本文へスキップ

水道水の安全性の確保と検査精度の向上を目指して、環境省は水道水質検査精度管理のための統一試料調査を実施しています

評価方法

令和6年度調査における評価方法(案)

1. Grubbs検定の実施について

  • 令和6年度調査では、平成30年度以降の調査と同様にGrubbs検定を行わず、検査方法告示で規定されている真度の範囲(有機物試料は中央値±20%)を「良好」とする予定です。
  • 過去に実施していたGrubbs検定(5%)で棄却された値を要改善とした場合、母集団(参加者)の分布によって評価結果が異なるため、年度・試料・ロット間で公平な評価ができないと考えられるためです。
  • 反対に、Grubbs検定で棄却されなかったとしても、中央値±20%の範囲外の値を「良好」とは評価できないため、平成30年度調査からこのような評価方法に改められました。
  • なお、有効な測定結果を提出した全機関の結果に対してzスコアを算出して通知する予定です。
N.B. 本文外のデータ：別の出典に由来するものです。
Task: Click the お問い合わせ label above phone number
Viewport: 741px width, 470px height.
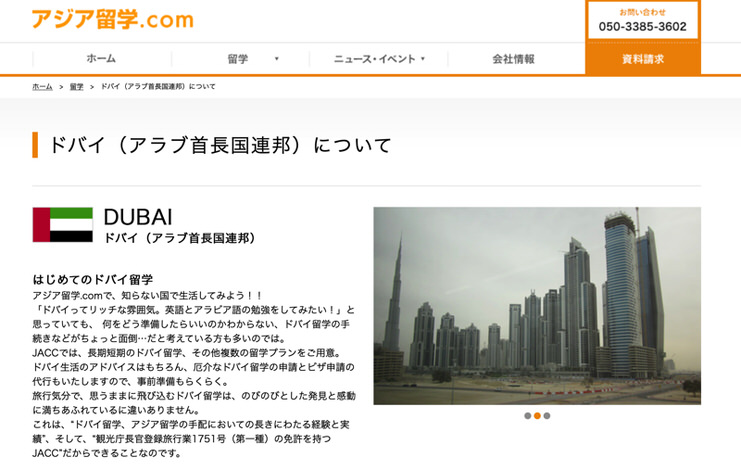Action: [642, 12]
平成29年度までの調査と平成30年度以降の調査の評価フローの比較

 

2. zスコアの算出方法

  • 「JISQ17043:2011 (ISO/IEC 17043:2010)適合性評価 技能試験に対する一般要求事項」によると、zスコアは以下のように計算できます。

    z = (x-X) / σ

    x: 参加者の結果、X: 付与値、σ: 技能試験の標準偏差

    ここで、X(付与値)は、中央値を用いることができます。
    また、JIS Z 8405に記載されているように、σは、次から計算することができます。
    ・専門家の判断又は規制の指示(規定値)で決められるパフォーマンスの最終目的適合性
    ・技能試験の以前のラウンド又は経験(認識による)に基づく予想から得られる推定値
    ・統計モデル(一般的モデル)から得られる推定値
    ・精度実験の結果
    ・参加者の結果、すなわち参加者の結果に基づく伝統的な又はロバストな標準偏差
  • 令和6年度調査では、H29年度まで調査で用いていた「参加者の結果」からではなく、H30年度以降の調査と同様に「専門家の判断又は規制の指示(規定値)で決められるパフォーマンスの最終目的適合性」からσを計算する予定です。
  • 「専門家の判断又は規制の指示(規定値)で決められるパフォーマンスの最終目的適合性」は、水道水質検査では有機物試料は真値±20%と考えられます。
    例えば、有機物試料では中央値±3σ(報告値の99.73%)が中央値±20%となる正規分布を仮定すると、σ=中央値×0.2/3となります。すなわち、報告値が中央値±20%である時、|z|=3となります。